The advanced metering infrastructure (AMI) initiatives of the past decade in the United States improved the two-way communications of meters installed at the service points (homes and offices). Utility operators who embraced the concept now have more real-time knowledge of energy usage within a home or business, and they get better granularity for billing purposes. They can make agreements with customers about charging for energy usage based on time-of-day, they predict demands through the grid, and potentially can control some appliances within the home to balance loads. However, there remain gaps in a standard method of how to deploy a communications network for the neighborhood as well as in how the utility can connect to more energy consumers within the home. Wi-Fi HaLow can bridge gaps for the upstream connectivity of these meters for the grid network, and simultaneously bridge the gaps in connectivity to the homeowner’s consumption devices.

A utility meter using Wi-Fi HaLow can reach further than 1 km (per FCC regulations in the USA). This simplifies the utility’s network in that it can use a star-oriented architecture. A single AP in a neighborhood could monitor thousands of homes. Wi-Fi HaLow also increases the security of the data transferred to and from each home by adopting Wi-Fi’s WPA3 levels of encryption. The Wi-Fi HaLow utility meter can negotiate sleep times with the AP to save power when communications are not required. Competing solutions based on Zigbee radio technology (whether 2.4 GHz or sub-1 GHz IEEE 802.15.4g Wi-SUN) rely on meshes of devices to relay the information back to a neighborhood’s utility gateway to get access to the IP network. As discussed earlier, such meshes incur delays and reduce the network’s total throughput for all the other nodes in the mesh. Some electric utility providers offer consumers lower rates during non-peak hours. Utilities can bargain with homeowners to monitor and control devices such as hot water heaters or electric vehicle chargers to defer usage until off-peak demand times.

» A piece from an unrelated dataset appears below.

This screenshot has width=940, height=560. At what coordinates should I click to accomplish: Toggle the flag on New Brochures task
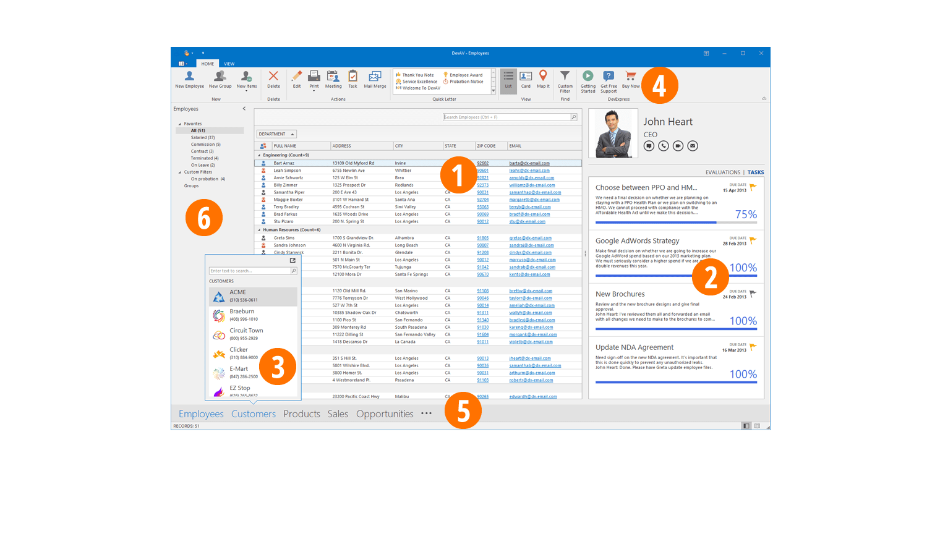point(753,294)
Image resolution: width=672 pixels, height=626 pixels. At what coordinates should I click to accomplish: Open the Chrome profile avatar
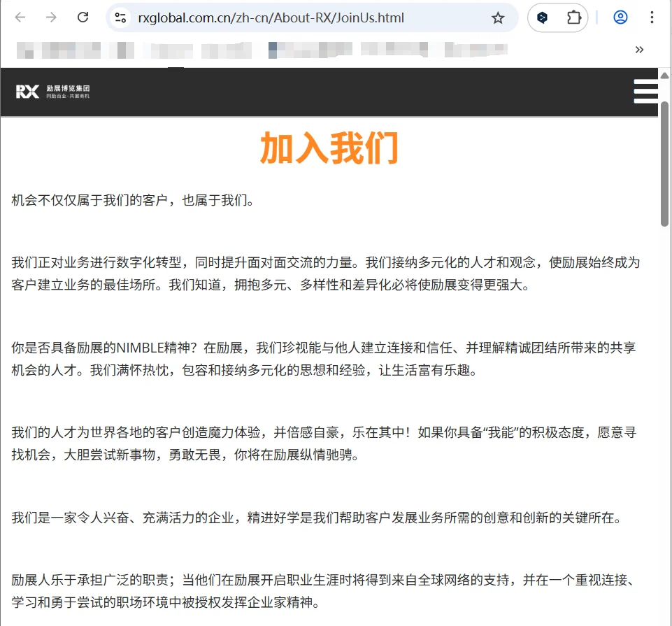(x=620, y=17)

The distribution infrastructure that delivers electricity to homes and businesses can also benefit from using Wi-Fi HaLow connectivity. High-tension transmission lines leave the plant and start their journeys to the neighborhoods at very high voltages, on the order 10 kV. These lines pass through substations tasked with monitoring the health of the grid in smaller regions, typically transforming the primary to the 1 k volts range for the distribution network of primary and secondary wires that will eventually feed neighborhoods.  Substations may switch multiple primary sources and secondary loads to match the supply and demand for power. Supervisory Control and Data Acquisition (SCADA) systems rely on sensors to understand what is happening in the entire network in order to make decisions on how to manage the power grid.  The conditions measured at the substations are often used to infer what has caused a fault on the downstream lines which feed neighborhood transformers. By installing more sensors and providing more data with a finer granularity of the conditions in the secondary networks, including what is being experienced at each transformer in a neighborhood, the SCADA system can make better decisions on how to respond.  Wi-Fi HaLow’s > 1 km reach and high throughput can be used to aggregate sensor data both within the substations as well as within the neighborhood. Intelligent sensors on power line poles can help figure out where a branch has fallen onto the line or can report that a neighborhood transformer’s performance is below efficiency specifications. Proactive maintenance of elements in the grid can help save wasted power and improve reaction time to anomalies.

Clean Energy Systems

Solar

The cost per kilowatt of photovoltaic (PV) systems that convert sunlight to electricity has dropped dramatically over the past several decades. A large portion of the drop was due to increased efficiencies of the PV panels, the best of which now hover just below 25 percent. Another portion of the cost decrease was due to new innovations such as microinverters and optimizers that make the best use of energy from each individual panel. Fewer panels are required to produce the average power needed for a typical home than in the past. Monitoring systems that track the status of every individual panel on a building’s roof provide feedback for attaining the peak power for the installation. Some of these components may communicate through the power cables. A single internet connection is typically made via Ethernet, Wi-Fi, or cellular modem at the unit that combines the solar system with the home’s grid connection.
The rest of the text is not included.